Raymond Fielding is an educational motion-picture writer and director. He recently produced, in Japan, the award-winning documentary The Honorable Mountain. His latest publication is The Wills of the Presidents (Oceana, 1957). The following is one of a series of articles based upon Mr. Fielding's recently completed historical study of the March of Time.

. ….


In The Spring Of 1935, a brilliantly conceived informational film series burst upon the American motion-picture scene, startling journalists and political observers and shattering the complacent calm of Hollywood's film colony. Entitled the March of Time, the series was designed to explore the contemporary American and international scene. Many people believed that it was also deliberately designed to provoke controversy. Certainly few film critics, friendly or not, expected it to survive more than a few months.

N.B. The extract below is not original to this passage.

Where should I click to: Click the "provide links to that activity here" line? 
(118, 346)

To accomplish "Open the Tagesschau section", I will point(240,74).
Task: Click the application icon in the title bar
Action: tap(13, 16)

Sixteen years and over 160 issues later, in the fall of 1951, this ubiquitous, impudent, omniscient film series ceased theatrical production and disappeared from motion-picture screens. For many people, the silence was deafening. Missed were the crisis-packed sepulchral tones of Westbrook Van Voorhis, the fast-paced ingenious editing, the dramatic pronouncements ex cathedra, and the other unique trademarks familiar to an audience of several millions throughout the world.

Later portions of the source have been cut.